Even though Hochschild's book was written decades ago, the 'second shift' is still very much a problem for many working women and mothers today.
The burden of providing childcare, cleaning, cooking, and making sure everyone is happy and healthy falls primarily on women's shoulders. On average, women are doing almost 40% more than men when it comes to domestic work. And although our partners or husbands might try to 'help,' many of us have probably experienced the frustration of delegating a task only to end up watching them do it wrong, half-assed, or forget about it entirely.
It then becomes 'just easier to do it myself.'
But in the long term, that's hardly the best solution. We risk getting overwhelmed and exhausted by the amount of domestic responsibility that falls on us. We become increasingly frustrated we're not getting enough help. And ultimately, that exhaustion and frustration might take a toll on our relationship.

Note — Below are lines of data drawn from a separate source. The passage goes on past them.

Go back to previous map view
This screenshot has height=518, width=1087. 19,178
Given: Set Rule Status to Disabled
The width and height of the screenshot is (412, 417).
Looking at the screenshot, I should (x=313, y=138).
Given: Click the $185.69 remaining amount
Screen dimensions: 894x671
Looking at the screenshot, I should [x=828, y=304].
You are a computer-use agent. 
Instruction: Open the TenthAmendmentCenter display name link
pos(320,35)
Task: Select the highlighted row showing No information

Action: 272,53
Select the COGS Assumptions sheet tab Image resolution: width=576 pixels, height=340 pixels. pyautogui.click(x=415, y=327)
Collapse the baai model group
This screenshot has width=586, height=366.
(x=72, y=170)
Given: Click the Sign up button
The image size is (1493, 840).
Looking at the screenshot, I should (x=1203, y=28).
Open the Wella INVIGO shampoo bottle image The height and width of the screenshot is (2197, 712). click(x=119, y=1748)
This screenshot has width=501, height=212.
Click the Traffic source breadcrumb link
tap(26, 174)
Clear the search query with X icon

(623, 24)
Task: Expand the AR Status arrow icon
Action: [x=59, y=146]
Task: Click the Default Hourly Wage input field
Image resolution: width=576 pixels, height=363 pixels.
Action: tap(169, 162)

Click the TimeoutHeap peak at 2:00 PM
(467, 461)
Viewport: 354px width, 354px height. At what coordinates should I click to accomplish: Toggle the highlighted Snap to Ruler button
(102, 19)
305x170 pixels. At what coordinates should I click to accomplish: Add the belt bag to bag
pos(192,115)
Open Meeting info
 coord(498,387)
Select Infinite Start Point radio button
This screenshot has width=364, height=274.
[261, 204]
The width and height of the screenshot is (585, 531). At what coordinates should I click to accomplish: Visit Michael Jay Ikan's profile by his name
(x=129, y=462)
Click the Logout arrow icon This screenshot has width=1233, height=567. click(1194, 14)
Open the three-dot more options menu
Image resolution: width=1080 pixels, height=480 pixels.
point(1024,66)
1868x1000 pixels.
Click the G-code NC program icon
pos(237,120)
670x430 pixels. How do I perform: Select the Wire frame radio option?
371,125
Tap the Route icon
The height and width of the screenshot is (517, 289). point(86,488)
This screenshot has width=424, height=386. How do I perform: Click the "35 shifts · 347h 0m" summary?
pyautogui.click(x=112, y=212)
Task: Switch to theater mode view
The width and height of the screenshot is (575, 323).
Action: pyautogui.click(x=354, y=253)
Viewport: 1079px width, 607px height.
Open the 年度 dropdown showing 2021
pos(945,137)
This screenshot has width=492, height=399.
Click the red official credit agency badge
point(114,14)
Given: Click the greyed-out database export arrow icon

That's why we shouldn't fall for what gender experts refer to as the 'weaponized incompetence' trap. It's a tactic used by men in heterosexual relationships - sometimes consciously, sometimes not - to avoid equitable division of family work. Essentially, when they don't want to do something, they'll do it shitty, so no one asks them to do it again. And women will have no other choice than to do it themselves instead.
'Weaponised incompetence' can look like a man ruining the laundry, leaving grease on the dishes, or ignoring the children. It can sound like a man who says, 'I'm just not very good at cooking,' or 'I was never taught how to fold clothes.'
But it is not a matter of actual incompetence - just lack of know-how.
No one is born knowing how to scrub a pot effectively
This might come as a surprise to some, but women aren't born knowing how to scrub a pot in the most effective way possible. Or how to make a perfect sandwich. Or remove a stubborn stain out of a shirt. We don't go to special Sunday schools that teach us how to excel at domestic chores.
The first time I did laundry after moving out of my parent's house was a total disaster. I mixed whites with colored clothes and ended up having all my white t-shirts turn bright pink. The first time I tried cooking chicken, I used so so many spices it was inedible. And don't even get me started on the first time I tried cleaning an oven and almost poisoned myself.
At the beginning of my young adult journey, I sucked at nearly all domestic tasks. I had to Google everything.
Yet, our society still views women as 'naturally' gifted at domestic labor and care work. We are not. And we are certainly not suited for the emotional, mental, and physical exhaustion of taking on all of it.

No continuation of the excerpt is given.